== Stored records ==
.....

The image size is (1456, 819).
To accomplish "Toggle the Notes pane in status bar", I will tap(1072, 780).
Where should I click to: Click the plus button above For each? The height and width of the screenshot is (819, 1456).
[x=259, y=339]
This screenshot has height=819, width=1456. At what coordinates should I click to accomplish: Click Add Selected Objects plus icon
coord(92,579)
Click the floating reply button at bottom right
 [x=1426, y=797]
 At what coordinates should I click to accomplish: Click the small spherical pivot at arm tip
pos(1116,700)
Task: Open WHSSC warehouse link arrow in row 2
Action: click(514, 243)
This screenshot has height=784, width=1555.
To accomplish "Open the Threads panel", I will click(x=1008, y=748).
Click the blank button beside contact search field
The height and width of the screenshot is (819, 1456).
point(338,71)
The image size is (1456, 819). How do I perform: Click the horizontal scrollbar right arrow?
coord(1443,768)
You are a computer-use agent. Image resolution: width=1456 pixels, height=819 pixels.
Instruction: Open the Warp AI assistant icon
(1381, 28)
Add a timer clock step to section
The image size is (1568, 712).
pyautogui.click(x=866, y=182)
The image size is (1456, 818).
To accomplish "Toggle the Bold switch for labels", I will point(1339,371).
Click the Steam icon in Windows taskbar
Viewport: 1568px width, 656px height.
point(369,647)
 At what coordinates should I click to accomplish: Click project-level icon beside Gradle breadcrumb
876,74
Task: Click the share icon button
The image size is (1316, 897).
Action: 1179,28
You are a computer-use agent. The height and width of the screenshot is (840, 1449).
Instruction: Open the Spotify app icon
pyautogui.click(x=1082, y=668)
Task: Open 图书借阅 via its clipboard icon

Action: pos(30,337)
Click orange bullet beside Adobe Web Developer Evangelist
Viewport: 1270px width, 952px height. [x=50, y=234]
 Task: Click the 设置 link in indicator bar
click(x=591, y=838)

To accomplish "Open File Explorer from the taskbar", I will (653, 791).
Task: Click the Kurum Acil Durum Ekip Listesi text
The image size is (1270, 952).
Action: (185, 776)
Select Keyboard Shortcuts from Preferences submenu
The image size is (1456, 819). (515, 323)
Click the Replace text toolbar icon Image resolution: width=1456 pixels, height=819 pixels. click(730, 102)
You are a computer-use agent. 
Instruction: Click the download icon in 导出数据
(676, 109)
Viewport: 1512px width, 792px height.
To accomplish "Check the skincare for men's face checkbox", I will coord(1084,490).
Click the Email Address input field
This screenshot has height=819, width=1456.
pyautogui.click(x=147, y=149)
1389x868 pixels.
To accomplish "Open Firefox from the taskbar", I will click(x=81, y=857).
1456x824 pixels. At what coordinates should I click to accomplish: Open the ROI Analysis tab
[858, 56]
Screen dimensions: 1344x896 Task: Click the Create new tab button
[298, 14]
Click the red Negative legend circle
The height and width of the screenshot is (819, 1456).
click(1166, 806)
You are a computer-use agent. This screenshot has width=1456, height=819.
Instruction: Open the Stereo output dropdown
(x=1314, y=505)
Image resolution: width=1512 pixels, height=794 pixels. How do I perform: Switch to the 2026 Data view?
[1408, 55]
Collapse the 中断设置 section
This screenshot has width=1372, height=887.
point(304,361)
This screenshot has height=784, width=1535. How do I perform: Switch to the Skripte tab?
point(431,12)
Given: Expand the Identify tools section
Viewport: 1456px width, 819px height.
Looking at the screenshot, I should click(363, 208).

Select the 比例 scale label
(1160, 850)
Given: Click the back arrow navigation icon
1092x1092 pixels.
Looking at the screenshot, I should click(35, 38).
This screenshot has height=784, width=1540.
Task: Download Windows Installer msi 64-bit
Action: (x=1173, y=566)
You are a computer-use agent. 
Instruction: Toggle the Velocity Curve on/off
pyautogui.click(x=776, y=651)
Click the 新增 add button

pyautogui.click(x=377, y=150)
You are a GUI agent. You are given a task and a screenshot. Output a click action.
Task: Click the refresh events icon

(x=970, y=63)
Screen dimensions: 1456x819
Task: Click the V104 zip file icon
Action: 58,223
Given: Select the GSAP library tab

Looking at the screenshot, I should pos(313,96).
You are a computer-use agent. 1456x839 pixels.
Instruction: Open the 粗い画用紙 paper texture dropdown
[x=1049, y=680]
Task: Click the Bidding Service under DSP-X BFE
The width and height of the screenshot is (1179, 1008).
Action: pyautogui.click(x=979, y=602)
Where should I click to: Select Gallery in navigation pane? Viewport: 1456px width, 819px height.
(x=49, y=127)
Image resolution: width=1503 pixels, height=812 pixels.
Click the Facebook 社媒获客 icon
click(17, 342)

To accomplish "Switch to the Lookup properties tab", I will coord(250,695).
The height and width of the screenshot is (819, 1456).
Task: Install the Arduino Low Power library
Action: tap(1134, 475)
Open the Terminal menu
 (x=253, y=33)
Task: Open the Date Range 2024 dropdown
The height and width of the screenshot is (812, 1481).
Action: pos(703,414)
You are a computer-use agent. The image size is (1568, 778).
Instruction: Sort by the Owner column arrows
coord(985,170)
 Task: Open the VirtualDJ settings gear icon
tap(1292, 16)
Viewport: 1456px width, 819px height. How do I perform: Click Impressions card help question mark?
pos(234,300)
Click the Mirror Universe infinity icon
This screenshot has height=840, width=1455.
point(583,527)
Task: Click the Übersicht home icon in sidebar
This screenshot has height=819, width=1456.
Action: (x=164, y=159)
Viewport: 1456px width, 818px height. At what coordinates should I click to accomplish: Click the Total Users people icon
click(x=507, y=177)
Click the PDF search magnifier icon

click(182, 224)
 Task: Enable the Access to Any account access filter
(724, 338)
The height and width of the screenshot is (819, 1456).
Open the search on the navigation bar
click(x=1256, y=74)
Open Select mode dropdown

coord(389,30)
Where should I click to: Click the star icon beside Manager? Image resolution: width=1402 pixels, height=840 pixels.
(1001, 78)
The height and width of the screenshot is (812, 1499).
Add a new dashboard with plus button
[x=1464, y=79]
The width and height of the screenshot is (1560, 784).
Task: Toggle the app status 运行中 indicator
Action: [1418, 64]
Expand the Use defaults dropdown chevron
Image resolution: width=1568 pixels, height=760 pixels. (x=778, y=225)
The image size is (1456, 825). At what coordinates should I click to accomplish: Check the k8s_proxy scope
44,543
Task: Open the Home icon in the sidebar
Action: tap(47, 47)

.....

== BRIEF ==
In the records above, the line with "Click the floating" marks the start and the line with "This screenshot has height=784, width=1555." marks the end; copy that stretch exactly, both lines included, and nothing else.

== OUTPUT FOR THIS TASK ==
Click the floating reply button at bottom right
 [x=1426, y=797]
 At what coordinates should I click to accomplish: Click the small spherical pivot at arm tip
pos(1116,700)
Task: Open WHSSC warehouse link arrow in row 2
Action: click(514, 243)
This screenshot has height=784, width=1555.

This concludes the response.